И все, включая самого Колина, засмеялись.
Вернувшись домой, он до одиннадцати вечера проработал над теоремой.
Линдси принесла ему салат с курицей и тако из «Taco Hell», но Колин почти не притронулся к еде. Он вообще не очень-то любил есть, и тем более во время работы. Но в тот вечер весь его труд оказался напрасным. Он не мог закончить теорему – и понял, что его озарение ложное. Придумать теорему мог и вундеркинд, но завершить ее – только гений. Иначе говоря, кто-то гораздо более значимый, чем Колин.
– Я сожгу тебя! – громко сказал он блокноту. – Брошу в огонь!
Это была неплохая идея – вот только огня поблизости не было. Горящих каминов летом в Теннесси не найдешь, а спичек у Колина под рукой не оказалось, потому что он не курил.
Он пошарил в пустых ящичках своего стола, который считал приемным, как приемного ребенка, в поисках спичек или зажигалки, но ничего не нашел.
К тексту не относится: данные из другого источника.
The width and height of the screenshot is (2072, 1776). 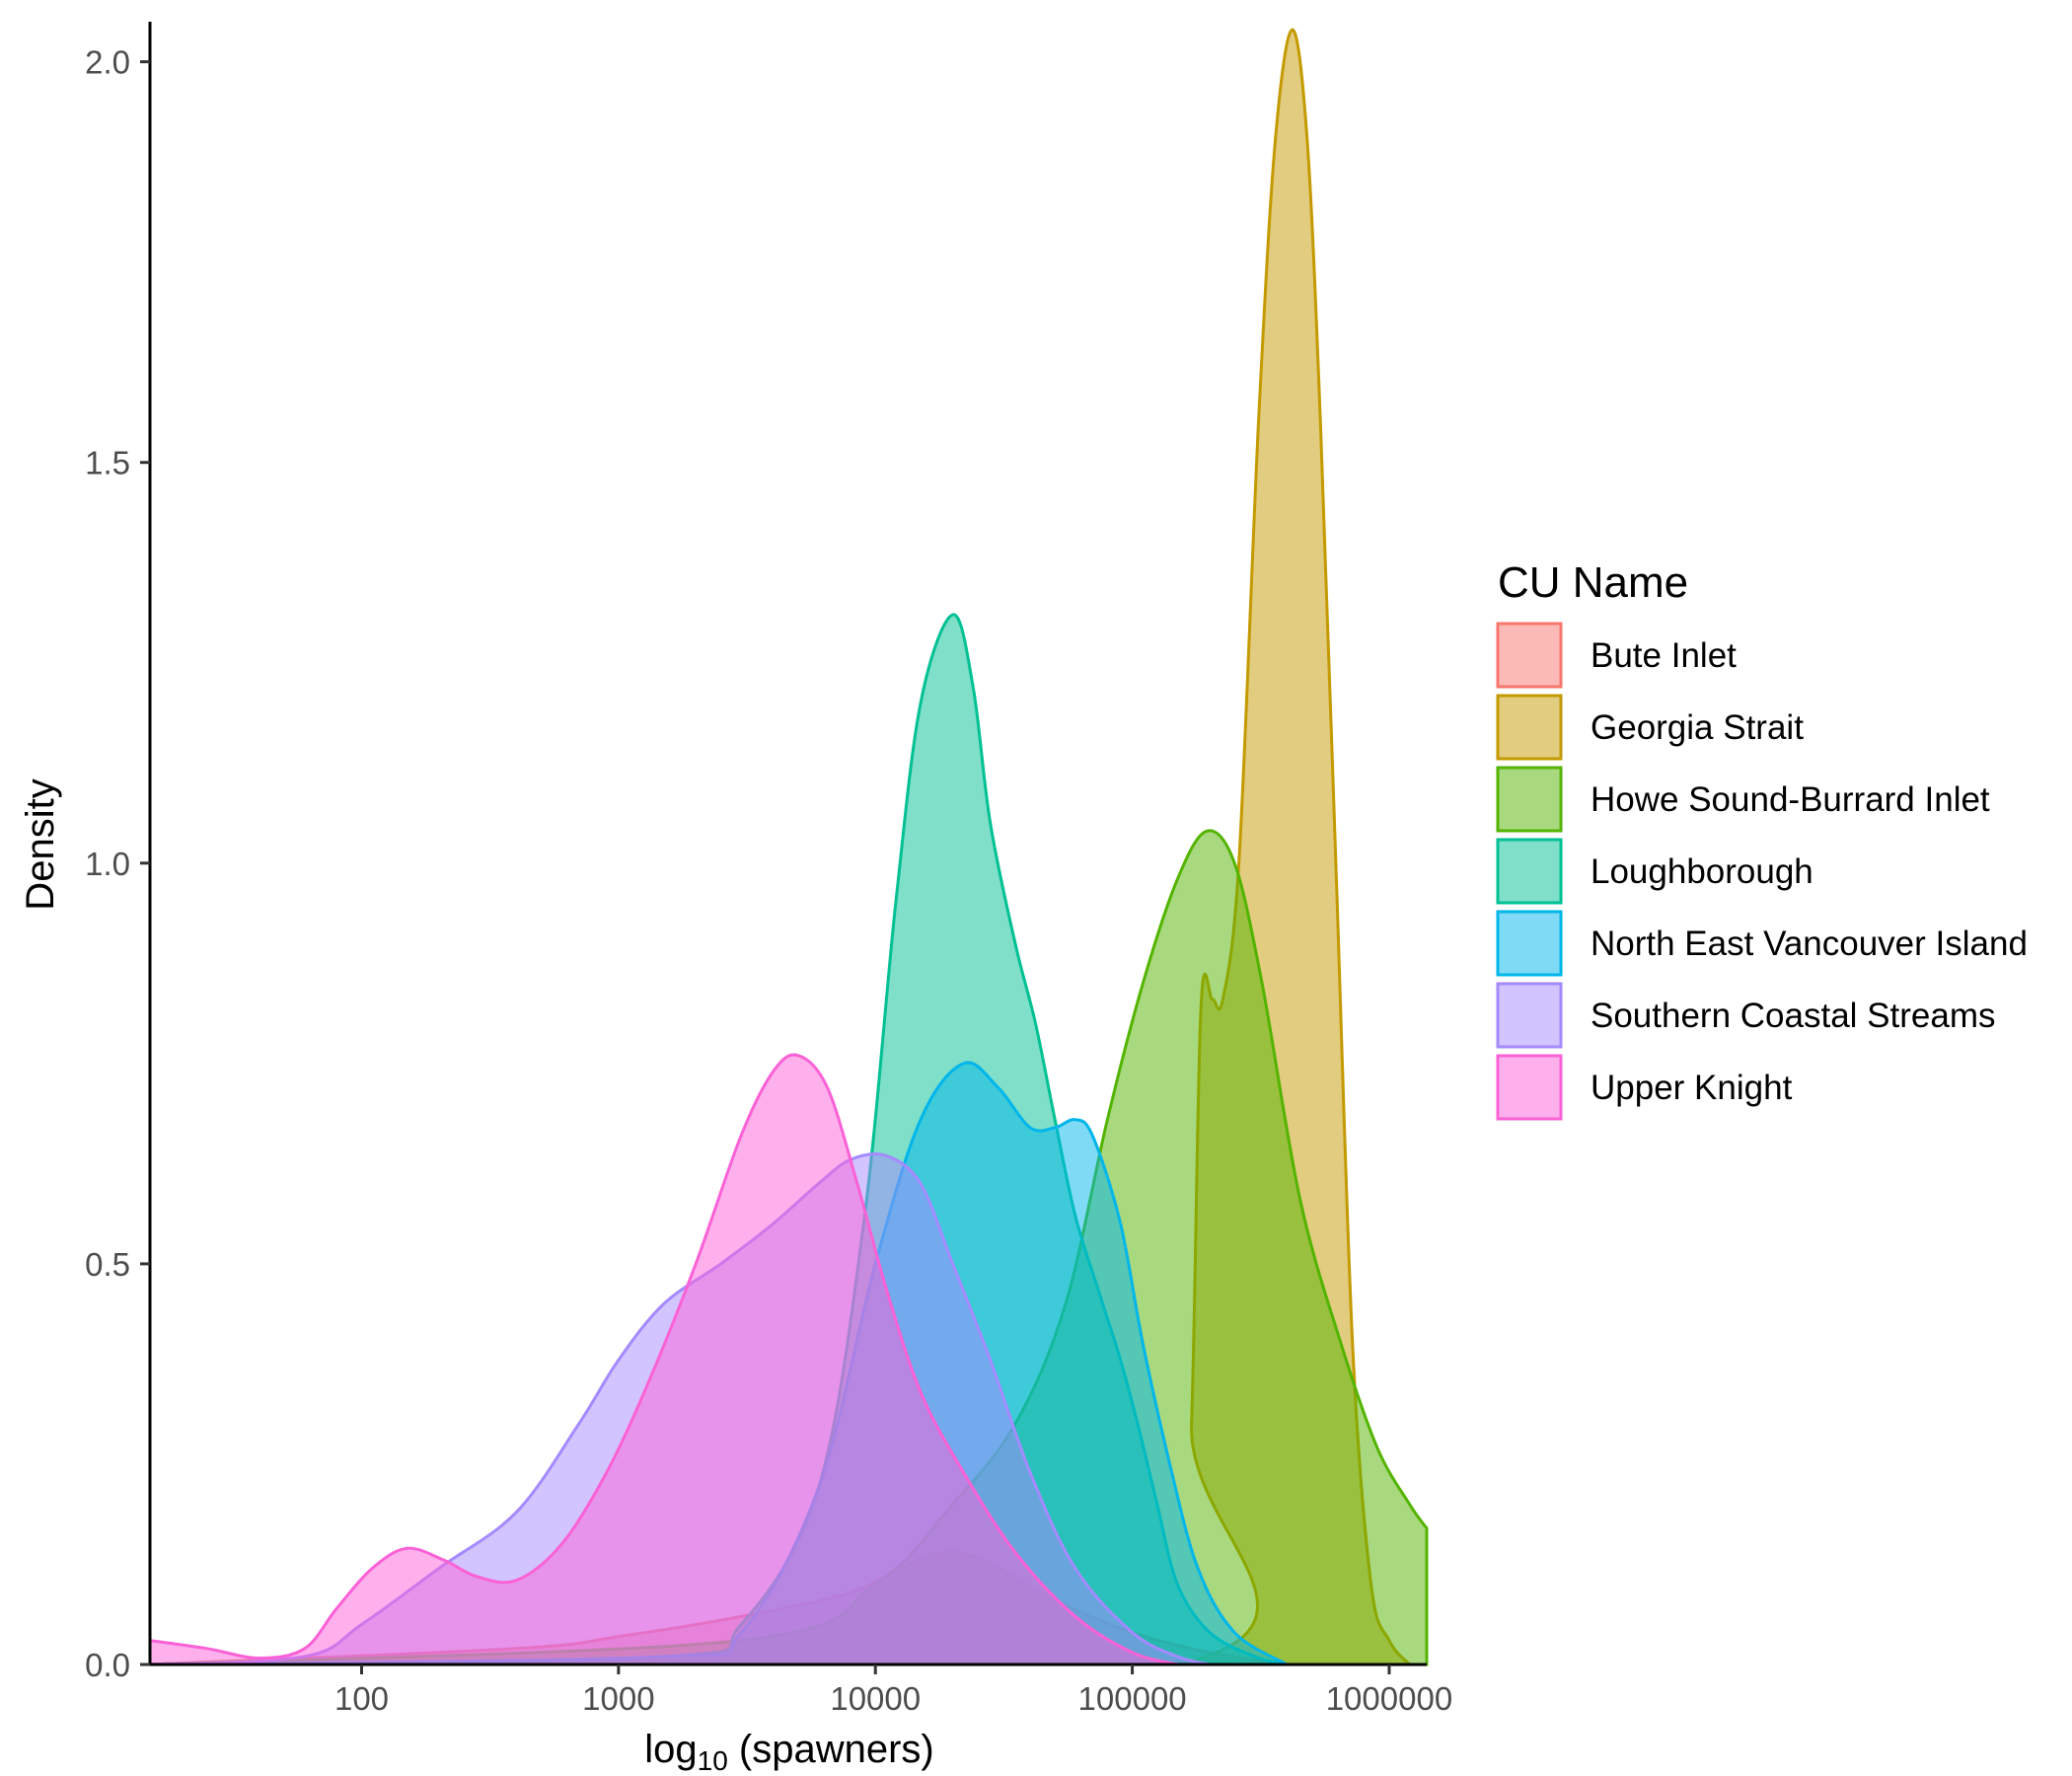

Но он все равно был полон решимости спалить этот чертов блокнот с проклятой теоремой. Поэтому он прошел через ванную и приоткрыл дверь в темную комнату Гассана.
– Чувак, спички есть? – спросил Колин, как всегда, не сумев перейти на шепот.
– Папочка спит.
– Знаю. Спички есть? Или зажигалка?
– Папочка изо всех сил пытается придумать не леденящую кровь причину, по которой ты мог бы разбудить его среди ночи, чтобы задать свой гребаный вопрос. Нет. У Папочки нет ни спичек, ни зажигалки. Ладно, забудем о Папочке. Если ты вздумал облиться бензином и провести самосознание, то тебе придется подождать до утра.